A Genesis Energy tomou a Decisão Final de Investimento (FID) para a segunda fase do seu sistema de armazenamento de energia em baterias (BESS) de Huntly.
Por que é que isto importa: O armazenamento à escala de serviço público está a tornar-se uma mercadoria; se as suas propostas C&I não incluírem BESS, está a deixar a metade mais rentável do projeto em cima da mesa.
O modelo neozelandês vs. a sua conta de resultados
A Nova Zelândia não é apenas ovelhas e paisagens; a decisão da Genesis Energy de avançar com a segunda fase do BESS de Huntly revela uma mudança na curva de custos global que todos os integradores europeus devem considerar. Enquanto ainda discute os custos de aquisição de módulos de Nível 1 (Tier-1), o mercado de baterias à escala de serviço público (utility-scale) está a transitar rapidamente de um "extra premium" para uma estratégia de arbitragem de mercadorias padrão.

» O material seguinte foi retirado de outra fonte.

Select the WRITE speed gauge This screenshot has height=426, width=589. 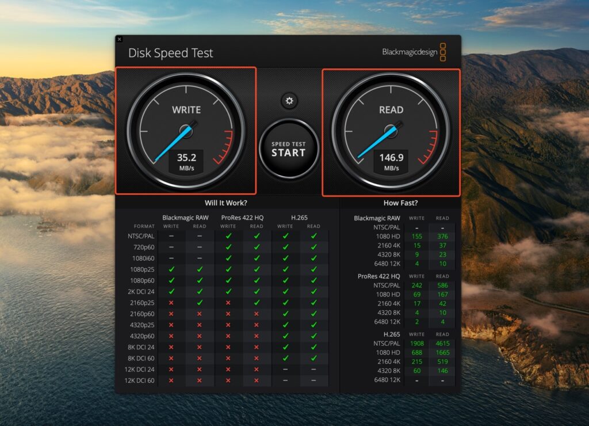[185, 131]
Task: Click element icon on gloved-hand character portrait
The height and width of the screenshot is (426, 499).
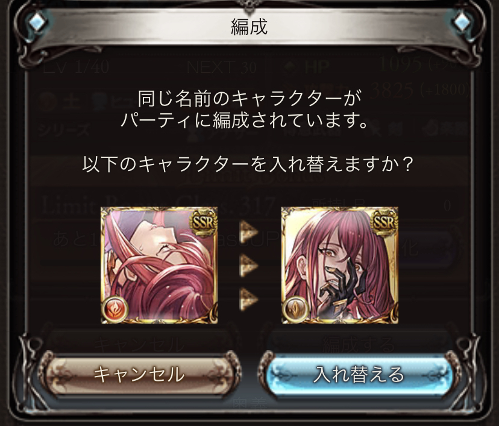Action: 295,309
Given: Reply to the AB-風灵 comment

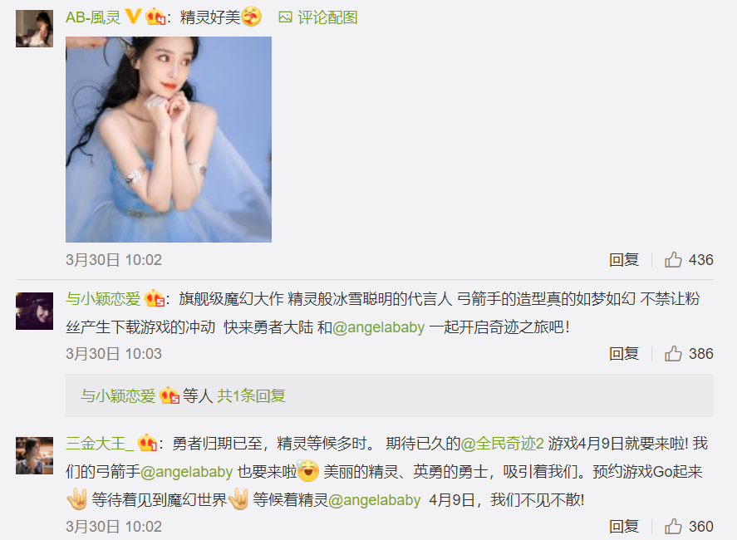Looking at the screenshot, I should coord(624,259).
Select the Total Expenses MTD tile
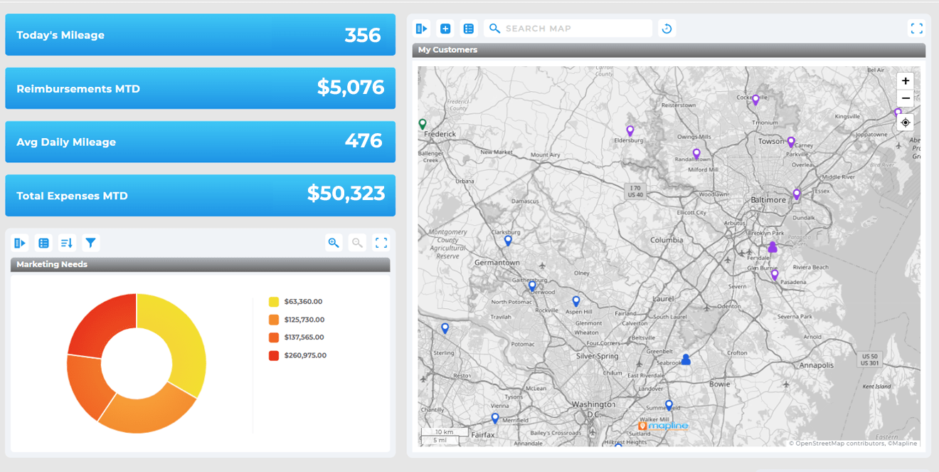This screenshot has width=939, height=472. coord(200,195)
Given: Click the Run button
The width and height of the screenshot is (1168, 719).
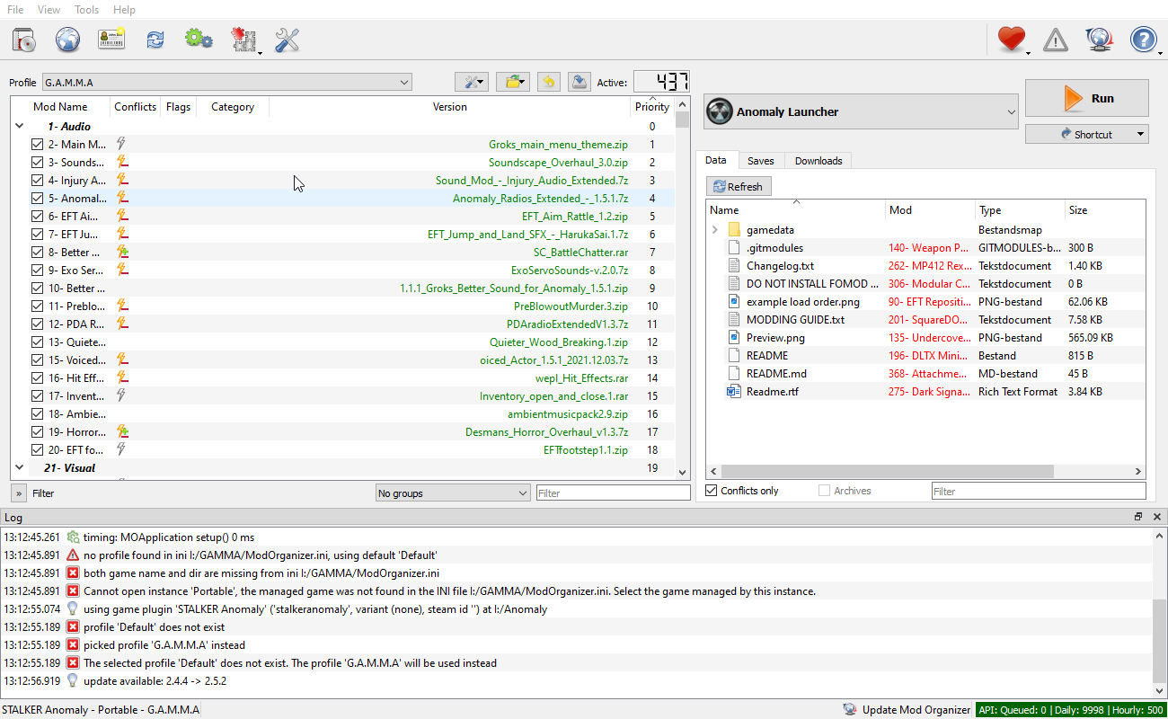Looking at the screenshot, I should click(x=1087, y=98).
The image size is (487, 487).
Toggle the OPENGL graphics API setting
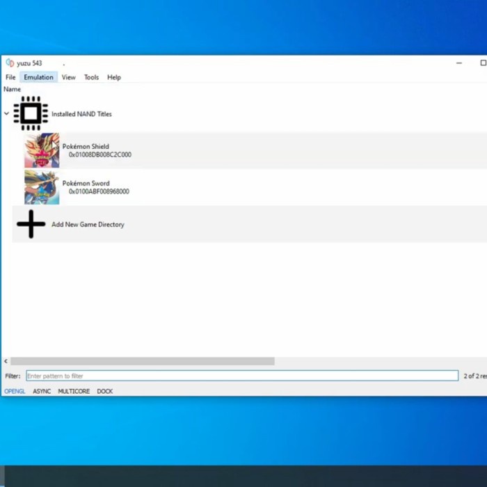click(15, 392)
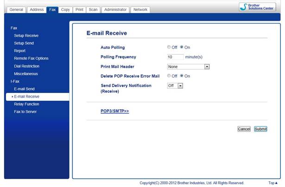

Por que é que isto importa para a sua próxima proposta
Se ainda vende sistemas fotovoltaicos isolados a clientes C&I (Comerciais e Industriais) nos Países Baixos ou na Alemanha, o seu modelo de negócio tem os dias contados. Eis a realidade:
Pare de vender "independência energética" aos seus clientes comerciais. Comece a vender "receita de estabilização da rede". Se a sua proposta de projeto não incluir uma estratégia de armazenamento que antecipe os pagamentos dos Mecanismos de Capacidade em evolução na UE, não é um parceiro energético; é apenas um instalador de painéis. Essa é uma corrida para o fundo, e não a ganhará contra quem compra contentores de células LFP a volume de escala de serviço público.